Sumber: Foto SKP KJ, 2008
Gambar 6.3 Rincian Kegiatan PNPM Mandiri Respek Tahun 2008/2009 di Kampung Workwana
Gambar 6.3 di atas merupakan salah satu bentuk publikasi program pemerintah kepada masyarakat kampung tentang kegiatan
pembangunan kampung melalui Program Nasional Pemberdayaan Kampung (PNPM) Mandiri Respek Tahun 2008/2009. Orientasi awal kegiatan Respek adalah untuk mengembangkan infrastruktur kampung sebagaimana diuraikan pada gambar di atas. Pembangunan infrastruktur terdiri dari kegiatan pengerasan jalan Rp 64.400.000,-, pembuatan pagar jalan poros Rp 20. 600.000,- dan pembuatan kebun gizi Rp 15.000.000,- Keseluruhan dana tersebut berjumlah Rp 100.000.000,-, yang diatur sesuai dengan kebijakan dan keputusan Gubernur Provinsi Papua. Dari informasi yang diperoleh melalui petugas lapangan pendamping PNPM Mandiri Respek, dana respek sejak tahun 2007 sampai 2009 diterima semua kampung sebesar Rp 100.000.000,-. Tapi sejak tahun 2010 pemberian dana Respek ke kampung-kampung jumlahnya bervariasi, sesuai dengan jumlah penduduk kampung tersebut. Ada kampung yang memperoleh Rp 117.456,-, ada juga yang menerima Rp 119.000.000,- dan ada yang menerima Rp 122.000.000,- dan sebagainya. Di Kabupaten Keerom pada tahun 2011 dana Respek berjumlah Rp 30 miliar untuk 61 kampung dan tahun 2012 naik menjadi Rp 61 miliar. Namun tahun 2013, 6 kampung gagal menerima bantuan sebesar Rp 500.000.000,-. 6 kampung yang gagal menerima bantuan disebabkan karena tidak menyerahkan laporan keuangan tahun sebelumnya. Dana Rp 500.0000.000,- ini hanya diterima oleh 55 kampung. Pada tahun 2014 dana pembangunan kampung naik menjadi Rp 1 miliar per kampung. Pencairannya dilakukan 4 kali, setiap tahap pencairan sebesar Rp 250.000.000,- Dijelaskan oleh salah satu pendamping Respek sebagai anggota Tim Monitoring BK3 di Workwana bahwa tahun anggaran 2014 tahap 1, direncanakan untuk, pekerjaan fisik dan belanja aparatur; tahap 2 dan 3 untuk belanja aparatur sebesar Rp 150.000.000,- dan bantuan tahap 4 untuk program fisik belum dicairkan saat penelitian ini dilakukan.
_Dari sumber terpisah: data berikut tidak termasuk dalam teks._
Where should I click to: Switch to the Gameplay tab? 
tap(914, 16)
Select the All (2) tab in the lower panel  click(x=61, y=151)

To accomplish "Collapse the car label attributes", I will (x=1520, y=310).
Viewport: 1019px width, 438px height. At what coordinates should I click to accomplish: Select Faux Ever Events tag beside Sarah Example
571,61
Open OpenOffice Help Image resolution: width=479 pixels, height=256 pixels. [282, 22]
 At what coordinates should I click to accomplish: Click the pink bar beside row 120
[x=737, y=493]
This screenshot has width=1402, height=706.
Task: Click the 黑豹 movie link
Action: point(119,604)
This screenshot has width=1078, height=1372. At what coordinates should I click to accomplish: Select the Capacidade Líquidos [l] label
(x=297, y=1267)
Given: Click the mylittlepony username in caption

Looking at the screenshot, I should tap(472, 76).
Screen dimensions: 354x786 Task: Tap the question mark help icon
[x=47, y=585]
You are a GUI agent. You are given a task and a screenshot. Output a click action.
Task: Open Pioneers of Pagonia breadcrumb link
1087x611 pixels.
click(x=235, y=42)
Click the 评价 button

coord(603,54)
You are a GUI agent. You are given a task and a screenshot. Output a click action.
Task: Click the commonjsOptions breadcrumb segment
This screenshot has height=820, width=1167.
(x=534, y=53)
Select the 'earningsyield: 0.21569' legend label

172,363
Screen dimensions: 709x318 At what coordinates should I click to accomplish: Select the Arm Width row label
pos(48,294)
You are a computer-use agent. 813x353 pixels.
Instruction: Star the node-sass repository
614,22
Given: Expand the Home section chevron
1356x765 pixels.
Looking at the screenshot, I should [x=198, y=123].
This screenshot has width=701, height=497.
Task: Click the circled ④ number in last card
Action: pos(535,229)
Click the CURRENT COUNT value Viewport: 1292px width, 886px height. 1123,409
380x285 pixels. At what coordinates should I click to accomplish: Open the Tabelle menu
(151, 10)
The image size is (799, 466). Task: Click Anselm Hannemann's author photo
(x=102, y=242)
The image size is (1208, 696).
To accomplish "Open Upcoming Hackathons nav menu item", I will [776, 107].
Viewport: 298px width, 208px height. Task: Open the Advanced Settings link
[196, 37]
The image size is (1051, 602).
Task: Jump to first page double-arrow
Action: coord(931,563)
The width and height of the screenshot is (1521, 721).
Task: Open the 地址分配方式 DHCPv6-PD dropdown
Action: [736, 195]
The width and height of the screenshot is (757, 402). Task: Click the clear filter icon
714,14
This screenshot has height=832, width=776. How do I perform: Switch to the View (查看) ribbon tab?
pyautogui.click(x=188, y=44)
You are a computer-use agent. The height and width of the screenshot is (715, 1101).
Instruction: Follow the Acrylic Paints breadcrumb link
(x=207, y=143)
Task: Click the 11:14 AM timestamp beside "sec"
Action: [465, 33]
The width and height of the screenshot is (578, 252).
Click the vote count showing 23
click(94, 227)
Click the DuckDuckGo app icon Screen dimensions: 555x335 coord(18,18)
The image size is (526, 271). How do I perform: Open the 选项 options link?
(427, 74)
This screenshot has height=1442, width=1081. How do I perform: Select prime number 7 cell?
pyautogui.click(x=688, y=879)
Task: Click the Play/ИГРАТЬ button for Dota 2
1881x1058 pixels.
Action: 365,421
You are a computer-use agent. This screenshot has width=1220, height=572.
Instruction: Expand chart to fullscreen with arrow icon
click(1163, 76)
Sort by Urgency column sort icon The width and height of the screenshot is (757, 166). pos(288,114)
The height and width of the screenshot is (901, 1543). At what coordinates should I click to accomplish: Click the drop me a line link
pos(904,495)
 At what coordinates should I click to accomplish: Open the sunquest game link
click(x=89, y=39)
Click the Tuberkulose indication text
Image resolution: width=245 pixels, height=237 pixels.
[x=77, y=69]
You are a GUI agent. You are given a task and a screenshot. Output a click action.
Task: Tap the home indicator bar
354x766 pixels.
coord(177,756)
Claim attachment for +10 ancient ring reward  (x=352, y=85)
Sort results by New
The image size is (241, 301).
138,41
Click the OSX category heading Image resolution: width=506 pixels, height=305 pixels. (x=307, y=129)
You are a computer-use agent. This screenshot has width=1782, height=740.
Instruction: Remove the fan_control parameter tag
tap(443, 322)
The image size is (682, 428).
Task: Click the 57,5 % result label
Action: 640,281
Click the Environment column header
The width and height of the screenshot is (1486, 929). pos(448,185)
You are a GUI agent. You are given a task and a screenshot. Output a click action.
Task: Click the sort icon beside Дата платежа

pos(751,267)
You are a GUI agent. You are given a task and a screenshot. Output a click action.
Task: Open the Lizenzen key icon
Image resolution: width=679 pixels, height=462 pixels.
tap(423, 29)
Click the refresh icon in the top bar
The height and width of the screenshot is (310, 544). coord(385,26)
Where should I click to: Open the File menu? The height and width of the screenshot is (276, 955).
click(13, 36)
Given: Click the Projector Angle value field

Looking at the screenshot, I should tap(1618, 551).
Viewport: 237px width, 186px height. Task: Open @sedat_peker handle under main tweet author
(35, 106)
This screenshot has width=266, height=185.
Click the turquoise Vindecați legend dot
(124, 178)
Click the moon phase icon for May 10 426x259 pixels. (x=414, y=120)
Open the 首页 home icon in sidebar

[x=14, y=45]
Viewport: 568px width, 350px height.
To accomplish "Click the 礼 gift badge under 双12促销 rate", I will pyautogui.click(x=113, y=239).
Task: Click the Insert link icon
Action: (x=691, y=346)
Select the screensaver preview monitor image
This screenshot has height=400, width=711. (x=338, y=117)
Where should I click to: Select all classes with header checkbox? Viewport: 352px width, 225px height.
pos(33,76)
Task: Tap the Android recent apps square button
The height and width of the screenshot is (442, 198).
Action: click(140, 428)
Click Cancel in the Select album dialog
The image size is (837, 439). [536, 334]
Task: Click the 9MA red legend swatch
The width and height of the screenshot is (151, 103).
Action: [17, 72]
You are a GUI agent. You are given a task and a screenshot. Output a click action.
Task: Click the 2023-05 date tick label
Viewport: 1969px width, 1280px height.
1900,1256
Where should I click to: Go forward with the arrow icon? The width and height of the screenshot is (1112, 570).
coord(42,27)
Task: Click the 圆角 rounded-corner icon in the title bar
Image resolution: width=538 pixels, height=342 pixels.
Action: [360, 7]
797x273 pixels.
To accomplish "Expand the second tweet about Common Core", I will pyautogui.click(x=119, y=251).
Sebagaimana dijelaskan, penggunaan dana belanja aparatur dari anggaran Respek ini digunakan untuk honor aparatur kampung, tokoh adat, tokoh agama, pemuda dan keperluan operasional kantor kampung serta perjalanan dinas aparat kampung. Aparat kampung terdiri dari Kepala Kampung, Sekretaris Kampung, Kepala urusan (4 orang Kaur), Ketua Bamuskam, Wakil Ketua Bamuskam,
Sekretaris Bamuskam, anggota Bamuskam (2 orang), termasuk tokoh pemuda, tokoh perempuan, Ketua RT dan RW. Selain itu terdapat juga insentif khusus untuk pengurus PKK dan Hansip. Sedangkan pendamping BK3 dibayar langsung dari Sekretariat Daerah setiap 3 bulan, sebesar Rp 1.800.000,- per bulan. Selanjutnya informan tersebut menyatakan dengan sistem ini kampung-kampung penduduk asli sekarang menggantungkan hidup pada dana BK3 karena melalui BK3 dibentuk kelompok-kelompok kerja. Dari pengamatan seorang warga kampung Workwana, dikatakan kehidupan orang muda semakin sulit karena tidak ada lapangan kerja dan tidak mempunyai keterampilan. Akibatnya banyak orang muda banyak mengkonsumsi miras, mabuk-mabukan dan sering membuat keamanan terganggu di jalan raya. Namun menurut Bapak Moses Fatagur, keadaan orang muda yang demikian dapat ditekan dan agak berkurang karena orang muda selalu diajak melakukan sesuatu yang berguna untuk banyak orang di kampung. Pada tahun 2013, keluar SK Gubernur Provinsi Papua No. 63 Tahun 2013 tentang Penetapan Besaran Alokasi Dana RESPEK Tahun Anggaran 2013 Distrik Arso untuk Kampung Arsokota dan Kampung Wokrwana, masing-masing sebesar Rp 112.383.000,-. Dijelaskan oleh Bapak Lukas Yonggom, berasal dari Boven Digoel, dan sejak tahun 1983 tinggal di Workwana bahwa memang ada bantuan pemerintah untuk kampung. Ketika Bapak Lukas Yonggom yang bertugas sebagai Kepala Urusan (Kaur) Kesejahteraan rakyat Kampung Workwana pada waktu itu, dari dana Respek Otonomi Khusus Tahun 2103, dibeli anakan babi dan membagi kepada setiap kepala keluarga di Kampung Workwana. Dikatakannya juga selain usaha ternak babi, masyarakat yang ingin membuat usaha kios, dibantu dengan dana bantuan usaha kecil sebesar Rp 500.000 per KK. Hasilnya ada kios yang berjalan, ada yang macet karena banyak warga berutang dan tidak membayar, sebagaimana yang juga dikeluhkan Ibu Bernadeta Mousonggua, istri Bapak Julius Fatagur dalam pertemuan di Susteran KSFL Workwana pada 28 Oktober 2014.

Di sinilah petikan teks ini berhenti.